> Required work
Keep only the lines of the data below that contain "image", and copy them.

> Information provided
::::

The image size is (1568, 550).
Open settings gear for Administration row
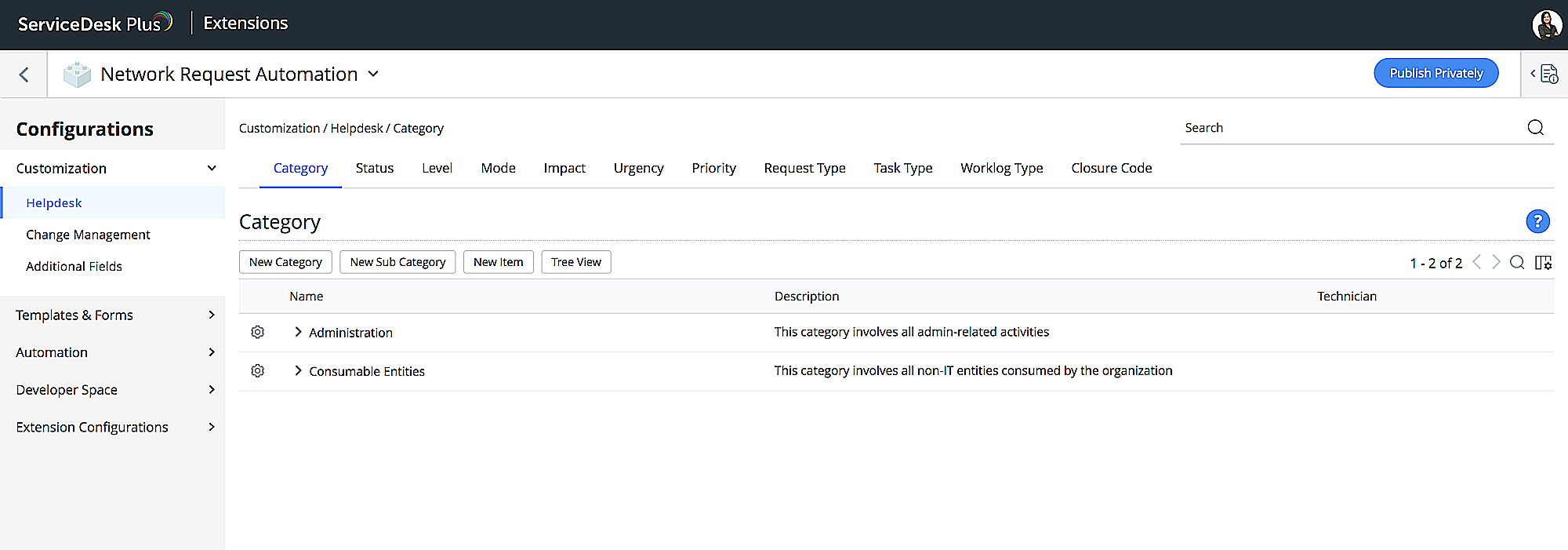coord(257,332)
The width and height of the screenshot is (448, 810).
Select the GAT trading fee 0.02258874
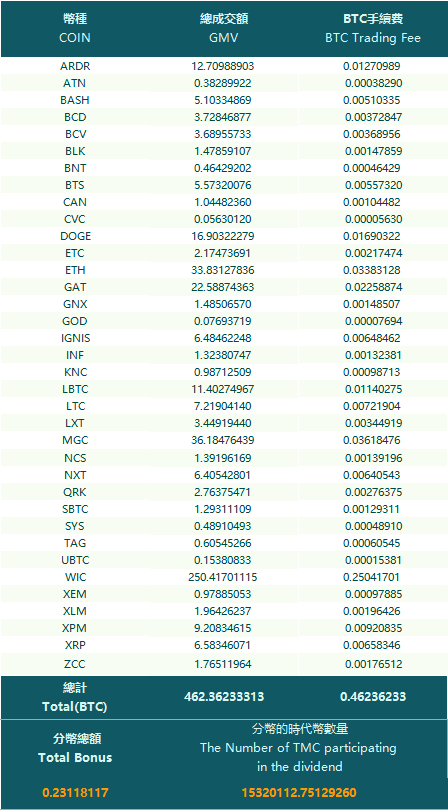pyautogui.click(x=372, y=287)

::::

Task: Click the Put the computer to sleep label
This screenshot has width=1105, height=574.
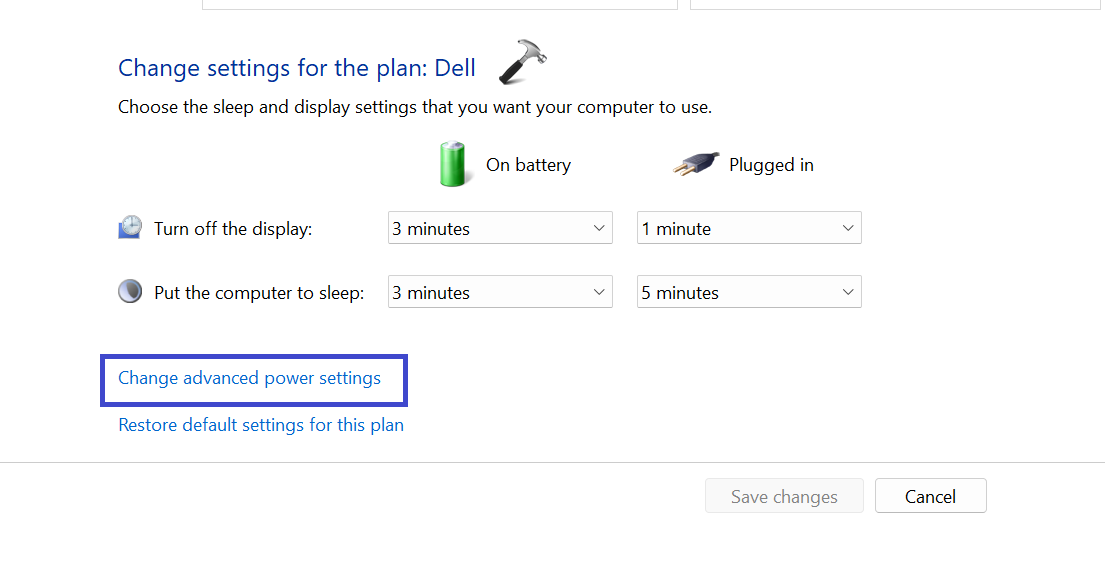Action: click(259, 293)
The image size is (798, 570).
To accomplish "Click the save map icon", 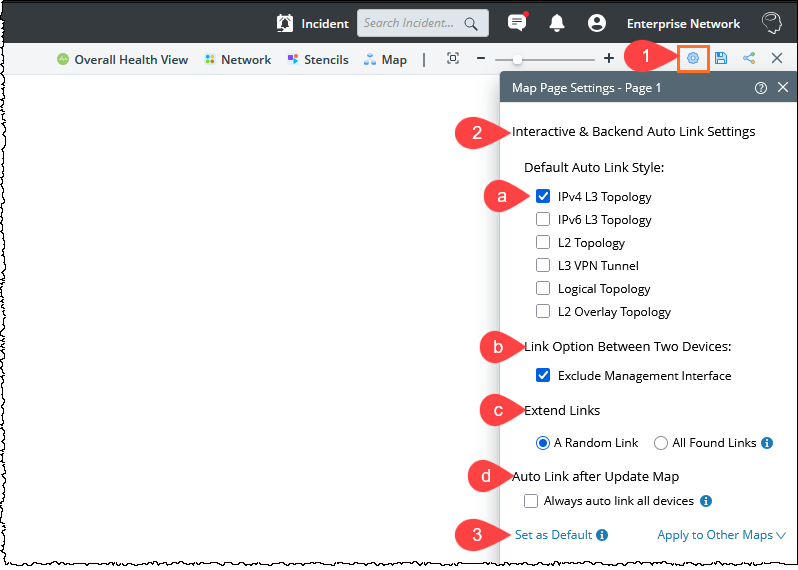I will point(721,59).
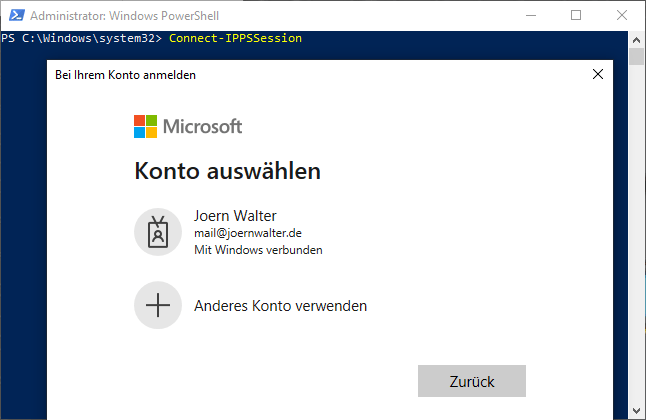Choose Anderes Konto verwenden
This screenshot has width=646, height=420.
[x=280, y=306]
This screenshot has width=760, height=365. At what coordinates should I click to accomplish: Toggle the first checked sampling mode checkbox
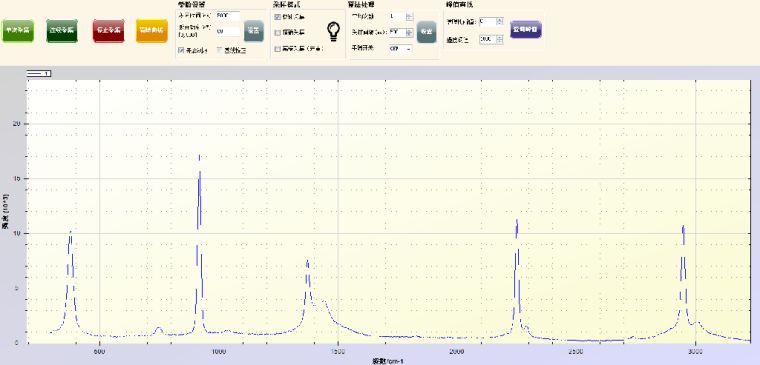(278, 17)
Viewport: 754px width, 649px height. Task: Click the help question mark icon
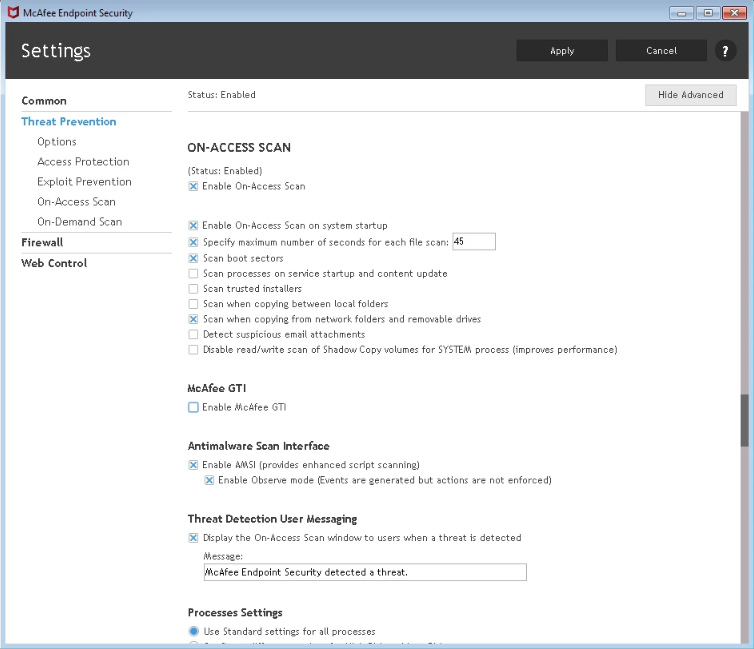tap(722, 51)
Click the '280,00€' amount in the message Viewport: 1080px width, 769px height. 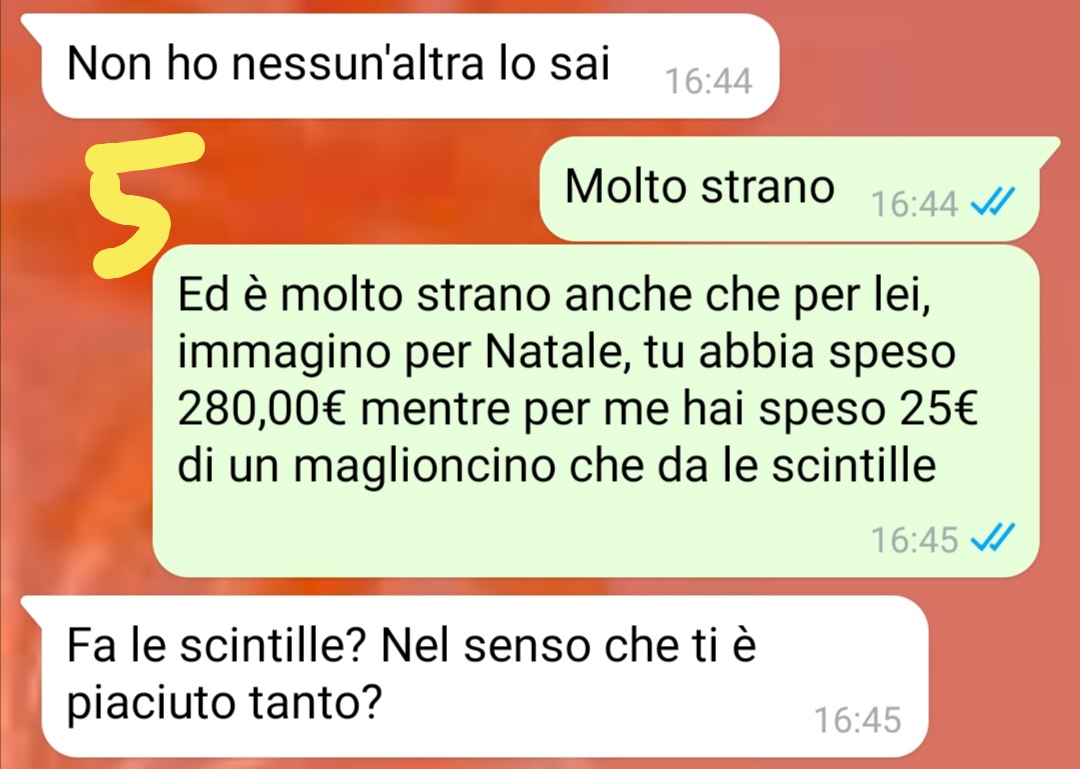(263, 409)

::::

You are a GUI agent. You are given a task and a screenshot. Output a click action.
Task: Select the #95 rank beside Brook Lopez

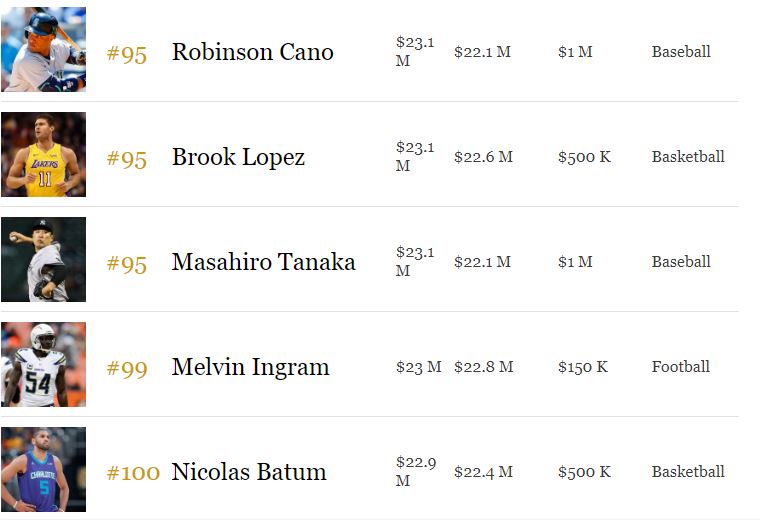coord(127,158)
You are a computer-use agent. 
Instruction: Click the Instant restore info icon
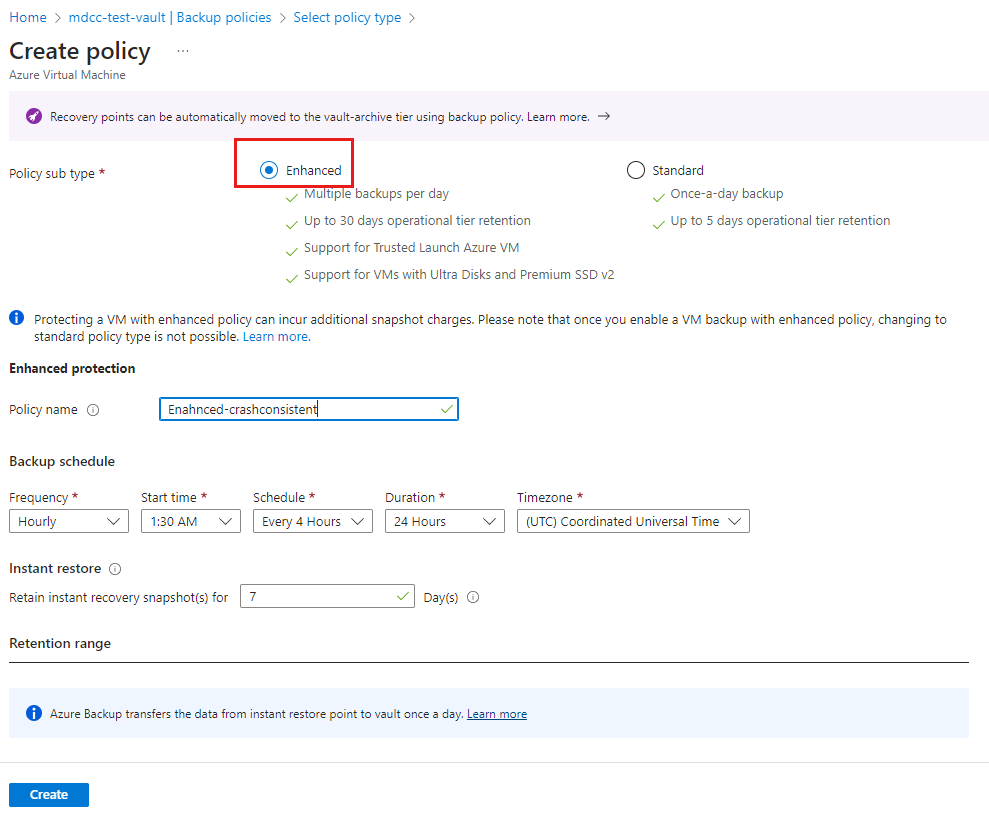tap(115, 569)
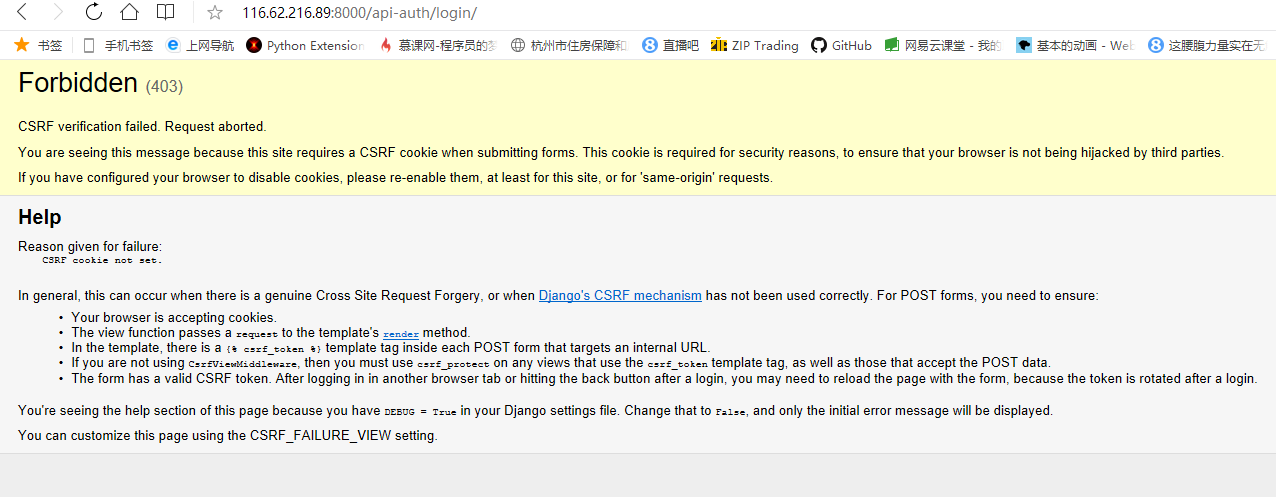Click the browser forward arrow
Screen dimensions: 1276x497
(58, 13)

::::

> Finished task
The image size is (1568, 550).
The image size is (798, 570).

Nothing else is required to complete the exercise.